▸ **Quoted passage**

Founded in 2020, the Village Institute is a holistic family support center for refugees and immigrants in Northwest Aurora.
Through their two main programs, Village Futures and the Little Village, they help families build wealth, worth, and wellbeing by providing resource navigation, career readiness training, early childhood education, and mental health services.
The Village Institute
Access to Abundance
The hard work of navigating available resources and getting basic needs met after arriving in the United States from another country is a complex, and at times confounding, process. Can that journey also feel expansive and abundant? If community is at the center, the Village Institute believes it can.
“The Village Institute is a holistic family support center that assists refugee and immigrant families,” says Blake Garces, director of the organization’s preschool, the Little Village. “We do that by cultivating a multigenerational ecosystem of community members and neighbors.” In its four years, the Village Institute has evolved into a multifaceted, collaborative organism passionate about its people and purpose—like its namesake suggests, a village.
The Village Institute launched in Northwest Aurora in May of 2020, in direct response to four refugee families from Burma, South Sudan, Eritrea, and the Democratic Republic of the Congo, who were seeking employment, health care, and housing services in the midst of the COVID-19 pandemic. The organization quickly mobilized to help address their needs, and learned through the experience of working with these families how they might form ongoing programs to reach and serve the wider immigrant and refugee community in their neighborhood.
In 2021, the Institute added the Little Village, a Montessori-based early education center,
and in 2022, the Village Futures program was initiated to provide teenagers with leadership, mental health, and career development offerings. Their signature career development training is My Health Future, a 25-hour course that teaches its young adult participants the basics of mental health first aid, health care system navigation tools, trauma and recovery strategies, and burn-out prevention.

▸ **Record set**
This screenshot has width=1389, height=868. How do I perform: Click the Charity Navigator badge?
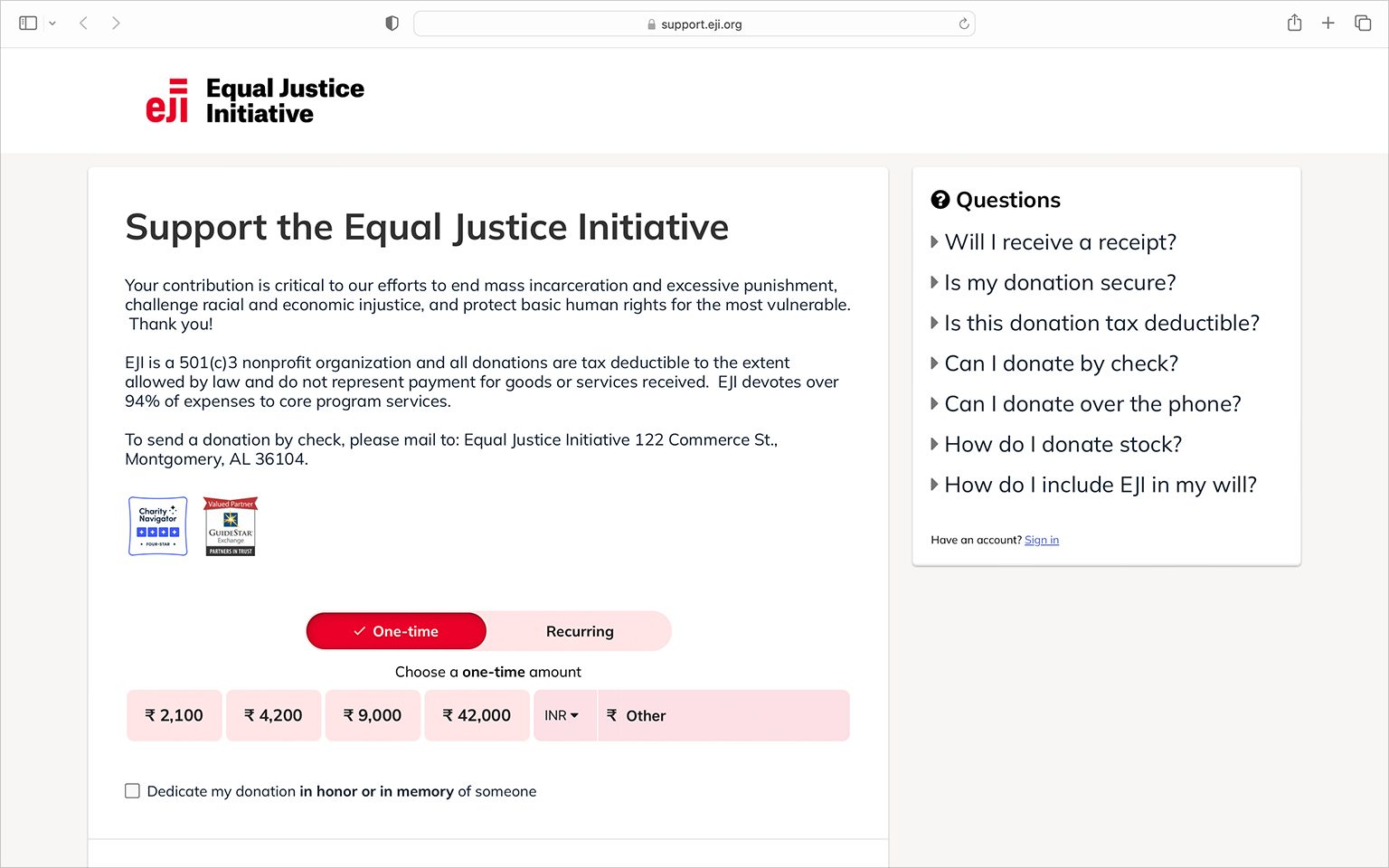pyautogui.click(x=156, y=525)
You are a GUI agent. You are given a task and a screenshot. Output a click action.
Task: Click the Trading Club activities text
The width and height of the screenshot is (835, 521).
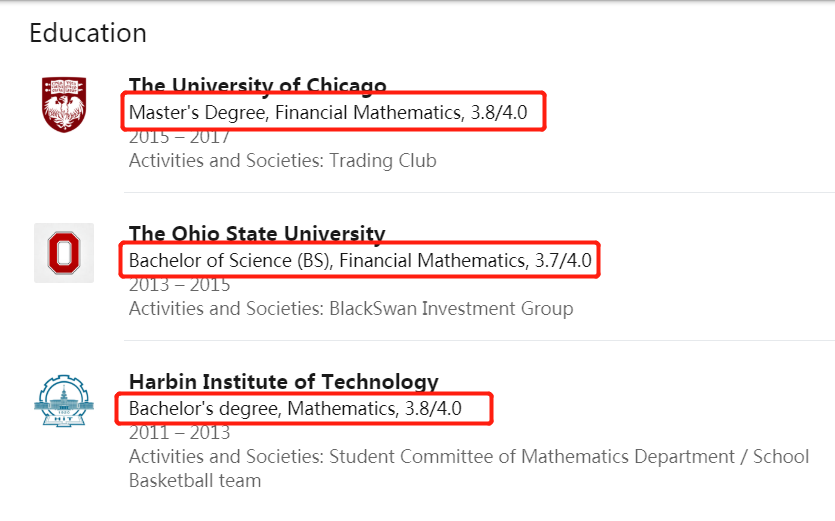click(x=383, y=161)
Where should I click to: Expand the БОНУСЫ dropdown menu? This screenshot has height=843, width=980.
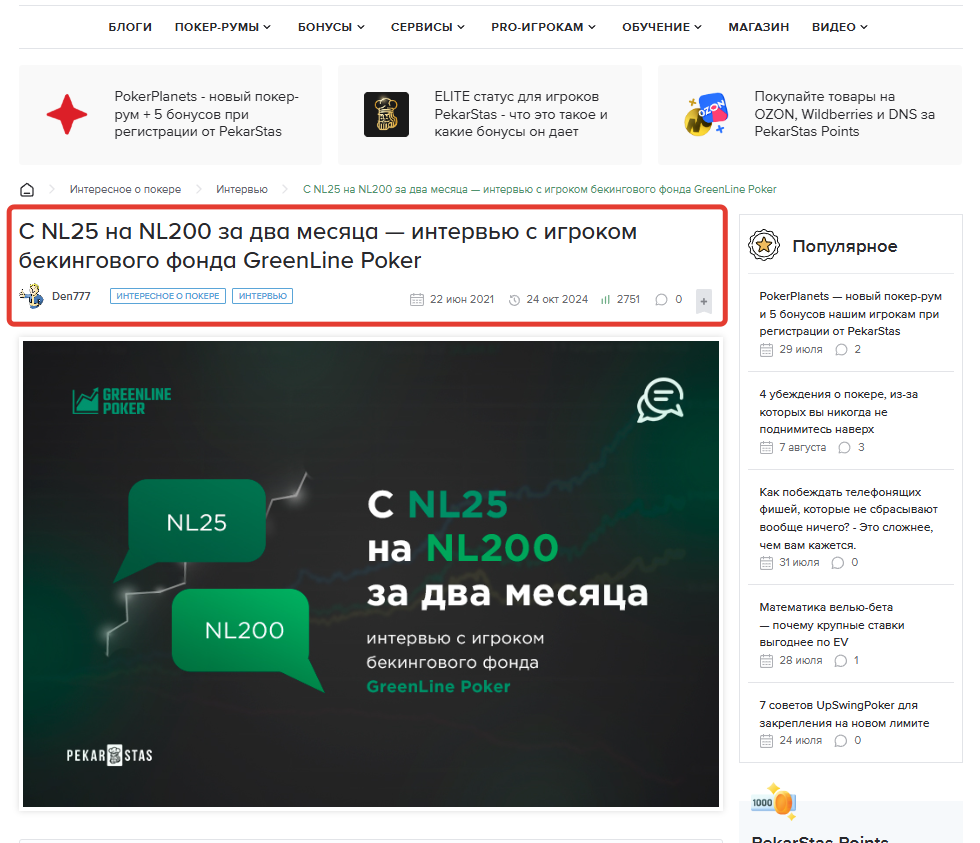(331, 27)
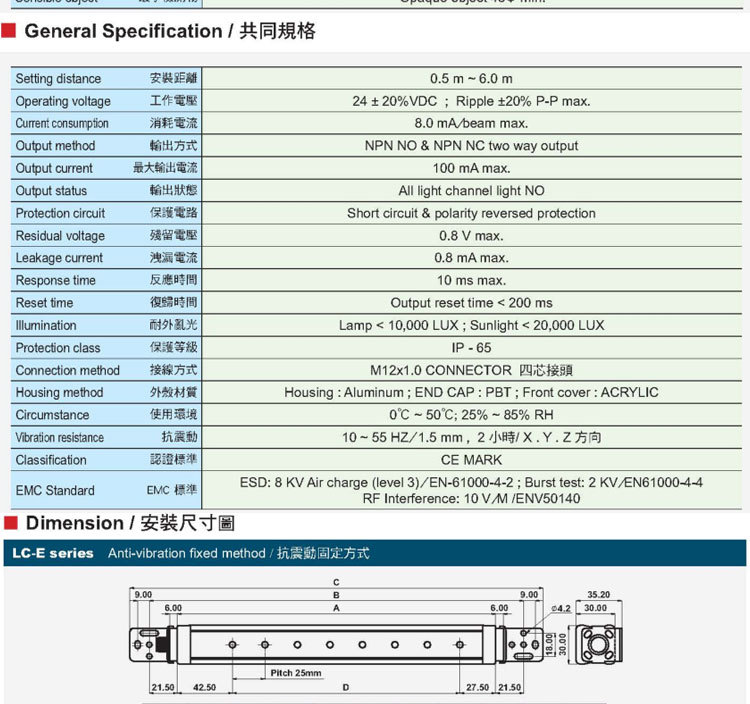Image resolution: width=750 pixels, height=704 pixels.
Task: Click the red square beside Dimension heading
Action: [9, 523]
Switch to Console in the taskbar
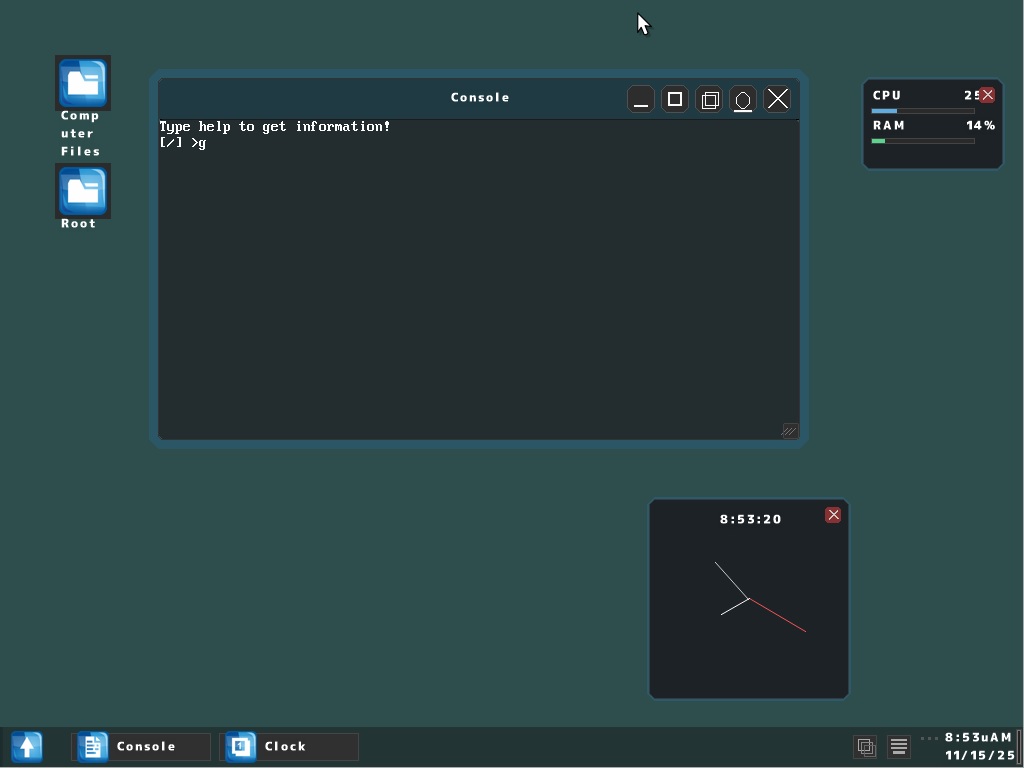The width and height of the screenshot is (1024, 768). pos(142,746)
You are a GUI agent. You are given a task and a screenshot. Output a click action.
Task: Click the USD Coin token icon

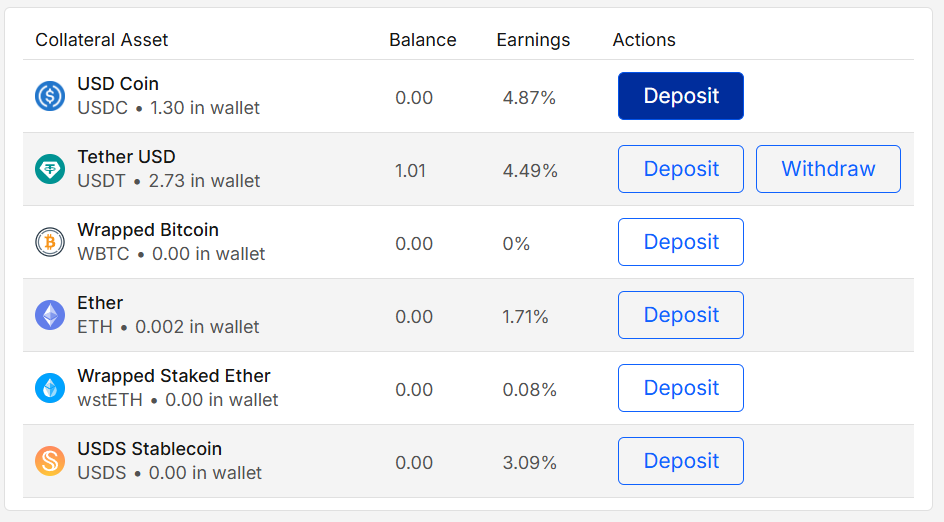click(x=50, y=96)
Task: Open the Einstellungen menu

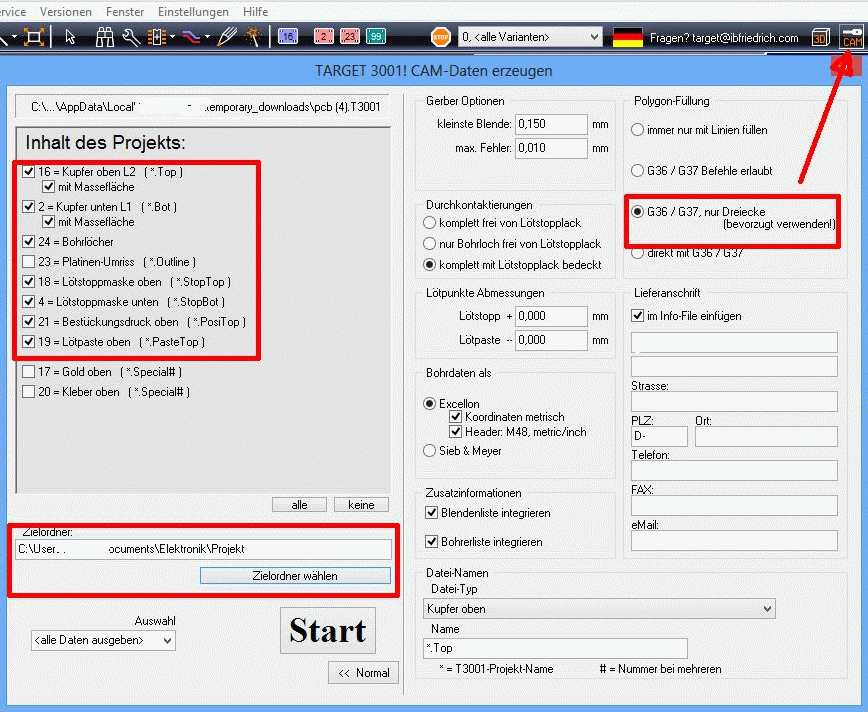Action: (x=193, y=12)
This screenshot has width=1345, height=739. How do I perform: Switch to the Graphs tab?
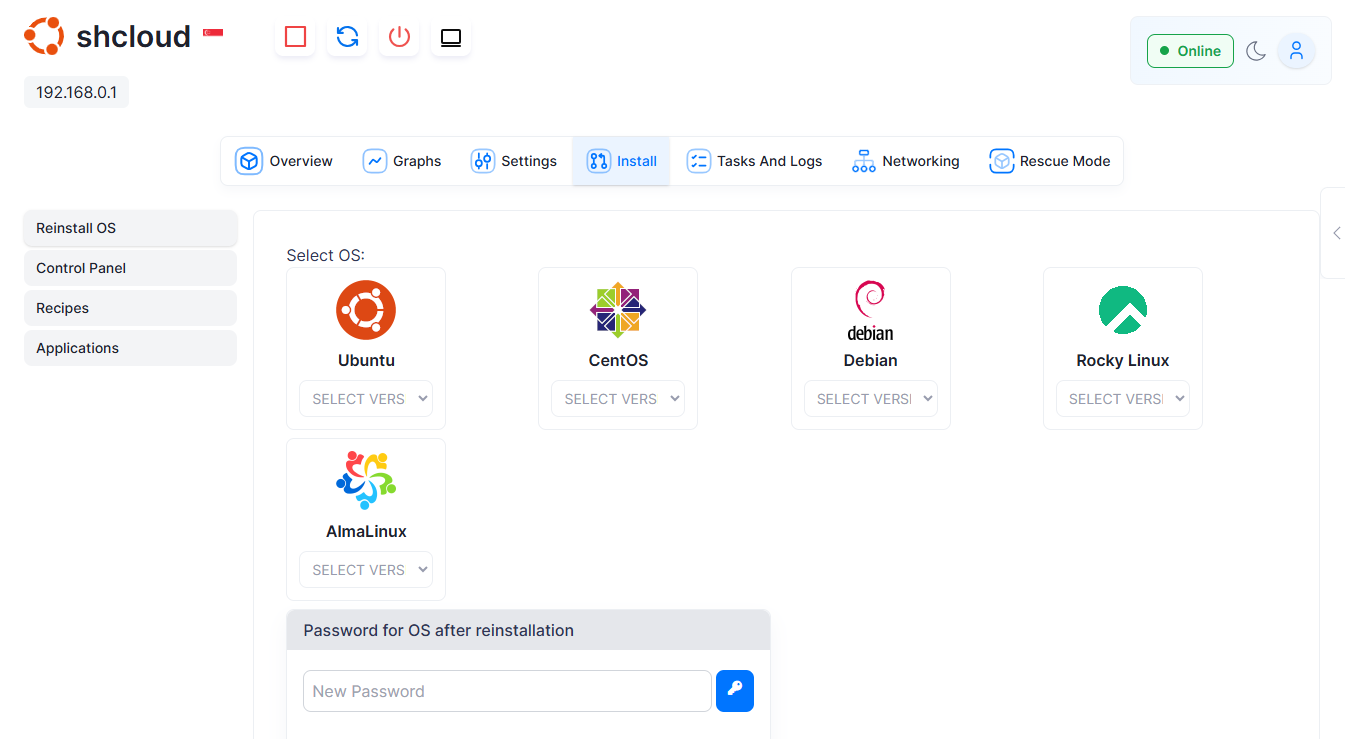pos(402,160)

▸ **Task statement**
Continue the profile of the Village Institute, starting after its final sentence about the My Health Future course. The rows come from a different source than the text about the Village Institute.

▸ **Output below**
The tightly-knit staff of family services providers and early childhood educators who work at the Village Institute are themselves members of the communities its mission is designed to serve. Little Village teachers come from many countries, and are collectively fluent in the several languages spoken within the diverse student body. “Speaking the same language that the parents speak helps them to feel comfortable,” explains preschool teacher Harriet Kwitegetse. “They know their children won’t have that hardship in communication.”
Making their mission especially holistic, in addition to daylong education and after-school care for children, the Village Institute also offers ECE teacher training to refugee and immigrant community members. “Yes, the focus of the Little Village is on the children who attend our school, but the Village Institute is for the whole family,” says Garces. “We’re caring for and teaching the children, but we’re also asking ourselves things like: What does a mom need? How can we help her get that job she's interested in, or that safer place to live? Love, integrity, prosperity, evolution, and advocacy. That’s how we operate here.”
“Love, integrity, prosperity, evolution and advocacy. That’s how we operate here at The Village Institute.”
- Blake Garces
The Village Institute
Program Director

Children At Play
Children at The Village Institute’s ‘Little Village’ play during their day. The Little Village is a Montessori-based early education center.